*** PROVIDED RECORDS Section Begins ***
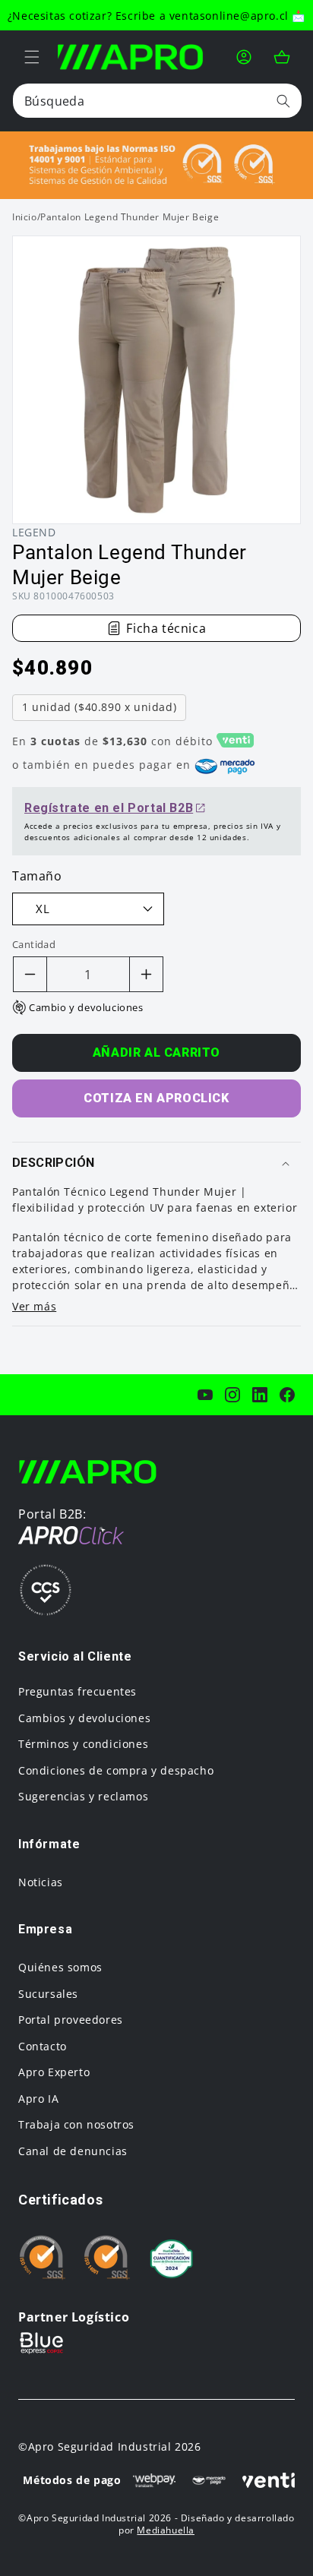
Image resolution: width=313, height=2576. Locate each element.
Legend (34, 532)
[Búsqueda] (283, 101)
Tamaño (37, 876)
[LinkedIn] (259, 1394)
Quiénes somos (60, 1967)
*** PROVIDED RECORDS Section Ends ***
ACTION ITEM
Copy the records above exactly, leaving out every picture.

EXERCISE OUTPUT
Image resolution: width=313, height=2576. Locate each element.
Legend (34, 532)
[Búsqueda] (283, 101)
Tamaño (37, 876)
[LinkedIn] (259, 1394)
Quiénes somos (60, 1967)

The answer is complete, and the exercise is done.